▶ **Passage proposé**
▽
Locavorisme, circuit court, ventes directes, commerce de proximité… la crise de la covid-19 semble avoir redonné l’avantage au petit commerce. Mais méfions-nous des apparences. En fait, il n’en est rien et la contre-offensive est déjà en marche. Les primeurs, les bouchers, les poissonniers ont tous pourtant bien connu une année 2020 exceptionnelle avec à la clé une hausse de leurs ventes comprises entre 7 et 15% quand de son côté le chiffre d’affaires des grandes surfaces alimentaires a stagné.
Un choc violent mais transitoire sur les grands formats
Le raccourci s’impose de lui-même : la mise entre parenthèses de la restauration hors foyers avec la fermeture des établissements, puis leur réouverture sous fortes contraintes sanitaires, a entraîné des reports de consommation vers le domicile profitable au petit commerce, mais pas aux grandes enseignes, un changement de cap des habitudes d’achat irréversible pour certains. Cette lecture brute des chiffres est en fait totalement biaisée. Le recul de la grande distribution est en effet à re-contextualiser et à préciser. Le contexte c’est celui de la baisse de la fréquentation des grandes surfaces liée à la fermeture des centres commerciaux, mais aussi à la limitation des autorisations de mouvement de la population notamment très préjudiciable aux hypermarchés majoritairement localisés en périphérie des villes. Le choc est violent, mais transitoire.
△
▶ **Questions à traiter**
a) D'après le passage sur le petit commerce, de combien les ventes des primeurs, bouchers et poissonniers ont-elles augmenté en 2020 ?
b) Recopiez fidèlement la partie du passage qui commence par les mots « Locavorisme, circuit court, ventes » et s'achève sur « alimentaires a stagné. ».
c) Selon le passage, à quoi tient le recul de la grande distribution, et pourquoi les hypermarchés en ont-ils particulièrement souffert ?
Les lignes ci-après constituent un matériau indépendant du passage.

▶ **Données fournies**
▽
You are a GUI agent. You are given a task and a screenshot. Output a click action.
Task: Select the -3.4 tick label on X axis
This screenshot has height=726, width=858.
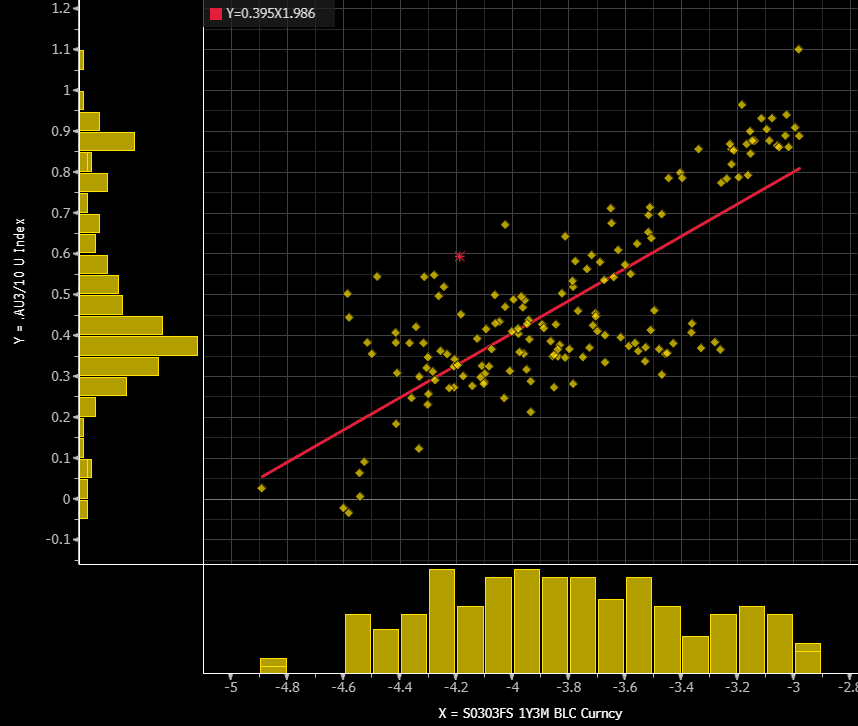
△
▶ **Éléments de réponse**
a) Leurs ventes ont augmenté de 7 à 15 %.

b)
Locavorisme, circuit court, ventes directes, commerce de proximité… la crise de la covid-19 semble avoir redonné l’avantage au petit commerce. Mais méfions-nous des apparences. En fait, il n’en est rien et la contre-offensive est déjà en marche. Les primeurs, les bouchers, les poissonniers ont tous pourtant bien connu une année 2020 exceptionnelle avec à la clé une hausse de leurs ventes comprises entre 7 et 15% quand de son côté le chiffre d’affaires des grandes surfaces alimentaires a stagné.

c) Ce recul s'explique par la baisse de fréquentation des grandes surfaces, due à la fermeture des centres commerciaux et à la limitation des déplacements de la population. Cette limitation a été très préjudiciable aux hypermarchés, majoritairement situés en périphérie des villes.